(Written problem) Format the items below as a JSON list of strings with one string per line, covering everything from the line containing "The width and" down to the line containing "[x=408, y=615]" and skipping blank lines. Leave the pictures out of your answer.

(Entries)
>> BEGIN

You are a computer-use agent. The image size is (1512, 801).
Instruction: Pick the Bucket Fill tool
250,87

>> END
>> BEGIN

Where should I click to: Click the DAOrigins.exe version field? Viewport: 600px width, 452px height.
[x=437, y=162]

>> END
>> BEGIN

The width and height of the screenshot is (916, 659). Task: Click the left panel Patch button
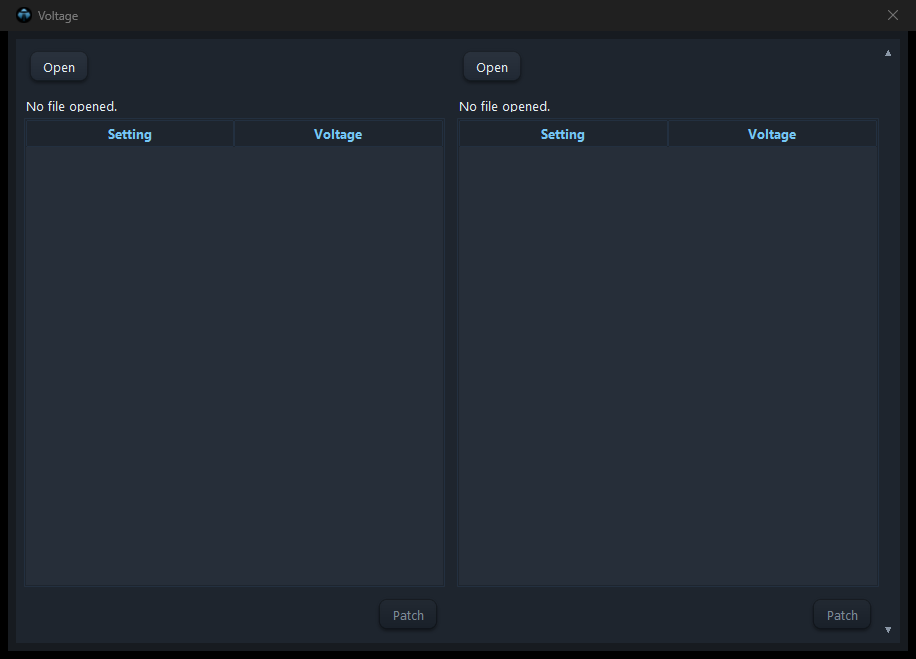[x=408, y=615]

>> END

(Solution below)
[
  "The width and height of the screenshot is (916, 659). Task: Click the left panel Patch button",
  "[x=408, y=615]"
]